### Problem requirements
Every line containing "give" should be identified and copied from the data below.

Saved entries
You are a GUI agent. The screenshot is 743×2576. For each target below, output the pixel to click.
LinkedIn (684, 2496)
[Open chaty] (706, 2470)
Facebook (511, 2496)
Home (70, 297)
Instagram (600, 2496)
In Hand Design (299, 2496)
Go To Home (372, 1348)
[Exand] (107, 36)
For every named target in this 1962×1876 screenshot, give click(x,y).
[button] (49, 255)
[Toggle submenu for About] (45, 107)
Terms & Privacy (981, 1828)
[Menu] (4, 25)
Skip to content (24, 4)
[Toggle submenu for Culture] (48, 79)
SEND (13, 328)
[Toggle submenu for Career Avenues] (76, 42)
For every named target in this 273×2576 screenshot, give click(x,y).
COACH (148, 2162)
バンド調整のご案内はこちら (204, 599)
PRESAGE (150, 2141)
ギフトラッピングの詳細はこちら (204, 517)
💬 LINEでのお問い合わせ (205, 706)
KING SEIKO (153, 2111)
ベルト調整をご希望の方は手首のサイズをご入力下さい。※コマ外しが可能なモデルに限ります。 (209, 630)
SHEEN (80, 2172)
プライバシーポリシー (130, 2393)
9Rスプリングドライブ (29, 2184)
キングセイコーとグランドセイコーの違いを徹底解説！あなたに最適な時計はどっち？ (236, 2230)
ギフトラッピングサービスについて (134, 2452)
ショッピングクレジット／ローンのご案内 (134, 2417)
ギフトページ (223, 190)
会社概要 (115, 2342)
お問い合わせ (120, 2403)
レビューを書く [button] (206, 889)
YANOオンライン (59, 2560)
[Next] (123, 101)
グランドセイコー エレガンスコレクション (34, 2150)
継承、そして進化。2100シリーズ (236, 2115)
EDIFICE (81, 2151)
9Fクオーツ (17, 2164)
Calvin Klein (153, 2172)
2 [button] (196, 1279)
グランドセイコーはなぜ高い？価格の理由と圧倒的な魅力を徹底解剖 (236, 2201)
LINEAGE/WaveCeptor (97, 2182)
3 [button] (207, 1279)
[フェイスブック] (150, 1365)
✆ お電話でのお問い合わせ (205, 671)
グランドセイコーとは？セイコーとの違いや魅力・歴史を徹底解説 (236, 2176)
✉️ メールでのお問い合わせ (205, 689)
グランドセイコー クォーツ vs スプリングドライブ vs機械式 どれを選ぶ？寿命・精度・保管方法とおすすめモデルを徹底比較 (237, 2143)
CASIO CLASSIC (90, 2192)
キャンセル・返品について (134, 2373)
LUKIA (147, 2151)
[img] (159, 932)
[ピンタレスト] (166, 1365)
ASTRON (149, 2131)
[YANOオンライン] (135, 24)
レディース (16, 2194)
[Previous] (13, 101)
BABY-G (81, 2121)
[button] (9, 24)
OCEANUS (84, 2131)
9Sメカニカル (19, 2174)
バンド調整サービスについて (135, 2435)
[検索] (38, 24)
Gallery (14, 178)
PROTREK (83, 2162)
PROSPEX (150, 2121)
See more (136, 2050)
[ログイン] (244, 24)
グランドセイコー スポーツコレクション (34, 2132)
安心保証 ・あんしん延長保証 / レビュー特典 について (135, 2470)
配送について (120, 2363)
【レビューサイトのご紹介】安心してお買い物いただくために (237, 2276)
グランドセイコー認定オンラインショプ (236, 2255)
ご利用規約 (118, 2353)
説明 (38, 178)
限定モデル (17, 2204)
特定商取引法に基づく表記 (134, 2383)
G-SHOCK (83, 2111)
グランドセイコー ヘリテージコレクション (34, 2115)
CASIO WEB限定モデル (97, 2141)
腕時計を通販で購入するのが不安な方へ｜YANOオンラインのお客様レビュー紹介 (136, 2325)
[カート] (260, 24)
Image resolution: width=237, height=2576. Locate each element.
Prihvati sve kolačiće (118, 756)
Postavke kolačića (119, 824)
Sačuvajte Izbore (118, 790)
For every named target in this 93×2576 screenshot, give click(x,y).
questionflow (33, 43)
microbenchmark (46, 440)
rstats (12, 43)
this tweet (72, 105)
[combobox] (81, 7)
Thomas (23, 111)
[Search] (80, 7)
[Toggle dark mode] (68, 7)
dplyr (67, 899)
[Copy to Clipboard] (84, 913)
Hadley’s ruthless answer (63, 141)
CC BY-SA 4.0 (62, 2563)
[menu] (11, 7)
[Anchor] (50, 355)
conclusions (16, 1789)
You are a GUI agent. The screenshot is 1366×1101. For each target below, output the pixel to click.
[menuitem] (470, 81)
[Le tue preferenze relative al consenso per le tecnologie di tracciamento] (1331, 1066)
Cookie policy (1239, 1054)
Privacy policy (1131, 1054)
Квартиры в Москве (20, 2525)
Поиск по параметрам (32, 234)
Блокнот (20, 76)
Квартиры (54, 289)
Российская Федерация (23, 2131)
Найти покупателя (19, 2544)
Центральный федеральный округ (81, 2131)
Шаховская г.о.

### Exercise output
For every named target in this 1962×1876 screenshot, give click(x,y).
For every named target in this 273×2576 screenshot, give click(x,y).
For every named target in this 93×2576 screenshot, give click(x,y).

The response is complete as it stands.